AnonWow great shit thankss
AnonYou bet bro
1jakd_hipyWatch someone do military press next time your in the gym, it's almost all anterior delt
AnonReally depends on the angle of your arms. The greater the angle (more upright) the more evenly the load is distributed. If you go behind your head, you'll start emphasizing the traps and side more.
AnonHmm ok.
I'm in a hurry too, trying to post this, trying to drive.... oh fuck, what were we taking about .... trying to post this, trying to shit... wait???? We were taking about?????? I would recommend to slowing the fuck down!

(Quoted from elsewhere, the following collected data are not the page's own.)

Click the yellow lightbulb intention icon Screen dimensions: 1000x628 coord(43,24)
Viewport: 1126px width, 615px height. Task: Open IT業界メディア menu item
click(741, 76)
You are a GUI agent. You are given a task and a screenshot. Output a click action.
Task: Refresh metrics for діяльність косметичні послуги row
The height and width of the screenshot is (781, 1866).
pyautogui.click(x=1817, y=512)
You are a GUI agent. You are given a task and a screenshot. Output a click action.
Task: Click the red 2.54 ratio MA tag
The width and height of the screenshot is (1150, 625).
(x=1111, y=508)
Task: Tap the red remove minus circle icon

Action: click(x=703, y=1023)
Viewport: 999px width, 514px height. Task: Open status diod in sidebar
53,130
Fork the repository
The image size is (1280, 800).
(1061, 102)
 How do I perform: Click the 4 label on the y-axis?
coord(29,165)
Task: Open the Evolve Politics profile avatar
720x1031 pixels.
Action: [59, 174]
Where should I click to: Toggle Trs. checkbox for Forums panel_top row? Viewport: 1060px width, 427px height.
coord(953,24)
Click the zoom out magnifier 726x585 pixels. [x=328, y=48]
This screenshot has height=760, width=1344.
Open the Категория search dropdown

AnonChest- incline bb-3sets, flat bench db-3sets, decline-3 sets, flys-4 sets, cable flys-3 sets, chest machine-4 sets
Back- wide grip pull ups-4 sets, cable low row-4 sets, wide grip pulldown-3 sets, bb row-3 sets, db one arm bent over row-3 sets, back machine-3 sets
Triceps- skull crush-3 sets, rope pulldown-3sets, one arm cable pushdown-3 sets, kickbaks-3 sets, weighted dips-3 sets, palm up pushdowns-3 sets, palm down pushdowns-3 sets
Shoulders- bb military press-4 sets, lateral raises-4 sets, front raises-4 sets, bent over rear delt raise-3 sets, db military-3 sets, db shrugs-5 sets, few more but forgot the namess
1jakd_hipyWell first we need a better breakdown if what you're doing then we need some goals
Anon.
Anoneven with his breakdown, we still are faced with how intensity and duration affect the processes controlling muscular function and repair. personally, i don't like that number of sets per muscle group. changing up the grip or going to another machine does nothing more than break up monotony. the muscle doesn't know the difference between the barbell and the dumbbell; all it knows is 'i gotta breakdown some nutrients to make energy for these contractions'. his duration and intensity, IMHO, are too high.. outside of that, we do need his goals so that we can be sure the layout is gonna get him where he needs to be.